EXERCISE PROMPT
Scan the records for the word "swatch". Copy each line that includes it.

* * * * * * * * *

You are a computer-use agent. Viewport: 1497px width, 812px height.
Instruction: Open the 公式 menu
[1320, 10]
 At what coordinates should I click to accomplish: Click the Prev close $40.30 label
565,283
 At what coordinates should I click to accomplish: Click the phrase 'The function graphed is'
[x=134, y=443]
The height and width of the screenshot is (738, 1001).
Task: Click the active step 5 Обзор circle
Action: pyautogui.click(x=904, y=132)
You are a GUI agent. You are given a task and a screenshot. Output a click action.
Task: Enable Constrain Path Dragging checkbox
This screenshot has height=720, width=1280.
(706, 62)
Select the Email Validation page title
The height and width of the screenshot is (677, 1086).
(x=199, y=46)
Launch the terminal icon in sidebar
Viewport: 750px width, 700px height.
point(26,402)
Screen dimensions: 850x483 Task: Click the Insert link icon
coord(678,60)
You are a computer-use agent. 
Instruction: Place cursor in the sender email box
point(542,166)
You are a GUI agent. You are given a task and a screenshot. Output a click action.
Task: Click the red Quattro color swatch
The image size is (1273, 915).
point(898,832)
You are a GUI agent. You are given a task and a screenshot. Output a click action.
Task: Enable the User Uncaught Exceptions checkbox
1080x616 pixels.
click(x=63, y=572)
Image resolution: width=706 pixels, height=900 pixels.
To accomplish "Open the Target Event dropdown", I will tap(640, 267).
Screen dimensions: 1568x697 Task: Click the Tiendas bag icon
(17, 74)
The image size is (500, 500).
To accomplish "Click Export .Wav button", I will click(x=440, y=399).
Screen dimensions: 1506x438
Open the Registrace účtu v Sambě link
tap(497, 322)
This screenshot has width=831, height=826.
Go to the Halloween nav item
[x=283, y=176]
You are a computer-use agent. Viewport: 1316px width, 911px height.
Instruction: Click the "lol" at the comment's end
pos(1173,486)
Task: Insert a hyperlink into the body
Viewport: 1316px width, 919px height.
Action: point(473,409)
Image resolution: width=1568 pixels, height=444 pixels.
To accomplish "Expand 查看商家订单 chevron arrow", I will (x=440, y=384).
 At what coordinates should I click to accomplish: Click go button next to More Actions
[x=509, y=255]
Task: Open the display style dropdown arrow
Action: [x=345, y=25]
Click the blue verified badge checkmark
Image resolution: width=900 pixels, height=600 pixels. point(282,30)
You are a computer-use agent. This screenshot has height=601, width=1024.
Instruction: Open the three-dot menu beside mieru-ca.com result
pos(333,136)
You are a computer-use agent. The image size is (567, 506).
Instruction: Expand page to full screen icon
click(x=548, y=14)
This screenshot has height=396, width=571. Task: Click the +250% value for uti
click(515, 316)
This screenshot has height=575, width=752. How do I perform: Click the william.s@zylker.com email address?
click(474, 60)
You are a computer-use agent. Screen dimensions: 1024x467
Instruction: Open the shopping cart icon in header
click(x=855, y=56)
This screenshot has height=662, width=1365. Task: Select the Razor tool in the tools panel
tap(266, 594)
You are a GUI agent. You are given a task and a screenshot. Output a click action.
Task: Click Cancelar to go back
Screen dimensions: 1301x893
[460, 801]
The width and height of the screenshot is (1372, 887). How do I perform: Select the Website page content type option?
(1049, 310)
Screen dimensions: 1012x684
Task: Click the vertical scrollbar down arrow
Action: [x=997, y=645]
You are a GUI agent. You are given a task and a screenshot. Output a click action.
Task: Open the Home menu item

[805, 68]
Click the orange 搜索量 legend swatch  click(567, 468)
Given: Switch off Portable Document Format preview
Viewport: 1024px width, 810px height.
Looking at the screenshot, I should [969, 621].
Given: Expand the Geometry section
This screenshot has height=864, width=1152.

* * * * * * * * *

SOLUTION
Task: Click the red Quattro color swatch
Click the orange 搜索量 legend swatch  click(567, 468)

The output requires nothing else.